This task is to restate all of the entries exactly.

===== RECORDS FOR THIS EXERCISE =====

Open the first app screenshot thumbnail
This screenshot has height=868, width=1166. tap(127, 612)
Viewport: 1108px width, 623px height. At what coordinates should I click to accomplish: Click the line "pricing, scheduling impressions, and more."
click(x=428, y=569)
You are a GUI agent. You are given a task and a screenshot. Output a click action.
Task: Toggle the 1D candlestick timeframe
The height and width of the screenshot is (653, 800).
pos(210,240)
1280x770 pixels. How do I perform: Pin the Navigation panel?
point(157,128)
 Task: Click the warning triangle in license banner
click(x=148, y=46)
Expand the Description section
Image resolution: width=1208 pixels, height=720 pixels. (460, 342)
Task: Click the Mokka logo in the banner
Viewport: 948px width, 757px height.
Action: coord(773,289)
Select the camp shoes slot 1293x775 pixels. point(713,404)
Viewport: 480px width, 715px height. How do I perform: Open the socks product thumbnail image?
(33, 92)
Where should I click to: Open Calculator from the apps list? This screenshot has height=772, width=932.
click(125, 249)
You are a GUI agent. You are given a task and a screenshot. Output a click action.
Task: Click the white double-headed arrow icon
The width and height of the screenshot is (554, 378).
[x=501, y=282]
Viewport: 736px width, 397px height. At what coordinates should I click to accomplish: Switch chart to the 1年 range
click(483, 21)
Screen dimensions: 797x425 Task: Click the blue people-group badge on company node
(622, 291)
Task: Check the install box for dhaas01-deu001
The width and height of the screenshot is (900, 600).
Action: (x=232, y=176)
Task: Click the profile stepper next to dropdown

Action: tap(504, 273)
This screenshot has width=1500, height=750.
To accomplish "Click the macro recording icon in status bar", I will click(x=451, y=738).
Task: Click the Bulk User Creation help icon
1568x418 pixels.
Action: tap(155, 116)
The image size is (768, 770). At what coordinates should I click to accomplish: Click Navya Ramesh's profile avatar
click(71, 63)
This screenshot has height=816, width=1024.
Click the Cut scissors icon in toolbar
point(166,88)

=====

EXPECTED ANSWER:
Open the first app screenshot thumbnail
This screenshot has height=868, width=1166. tap(127, 612)
Viewport: 1108px width, 623px height. At what coordinates should I click to accomplish: Click the line "pricing, scheduling impressions, and more."
click(x=428, y=569)
You are a GUI agent. You are given a task and a screenshot. Output a click action.
Task: Toggle the 1D candlestick timeframe
The height and width of the screenshot is (653, 800).
pos(210,240)
1280x770 pixels. How do I perform: Pin the Navigation panel?
point(157,128)
 Task: Click the warning triangle in license banner
click(x=148, y=46)
Expand the Description section
Image resolution: width=1208 pixels, height=720 pixels. (460, 342)
Task: Click the Mokka logo in the banner
Viewport: 948px width, 757px height.
Action: coord(773,289)
Select the camp shoes slot 1293x775 pixels. point(713,404)
Viewport: 480px width, 715px height. How do I perform: Open the socks product thumbnail image?
(33, 92)
Where should I click to: Open Calculator from the apps list? This screenshot has height=772, width=932.
click(125, 249)
You are a GUI agent. You are given a task and a screenshot. Output a click action.
Task: Click the white double-headed arrow icon
The width and height of the screenshot is (554, 378).
[x=501, y=282]
Viewport: 736px width, 397px height. At what coordinates should I click to accomplish: Switch chart to the 1年 range
click(483, 21)
Screen dimensions: 797x425 Task: Click the blue people-group badge on company node
(622, 291)
Task: Check the install box for dhaas01-deu001
The width and height of the screenshot is (900, 600).
Action: (x=232, y=176)
Task: Click the profile stepper next to dropdown

Action: tap(504, 273)
This screenshot has width=1500, height=750.
To accomplish "Click the macro recording icon in status bar", I will click(x=451, y=738).
Task: Click the Bulk User Creation help icon
1568x418 pixels.
Action: tap(155, 116)
The image size is (768, 770). At what coordinates should I click to accomplish: Click Navya Ramesh's profile avatar
click(71, 63)
This screenshot has height=816, width=1024.
Click the Cut scissors icon in toolbar
point(166,88)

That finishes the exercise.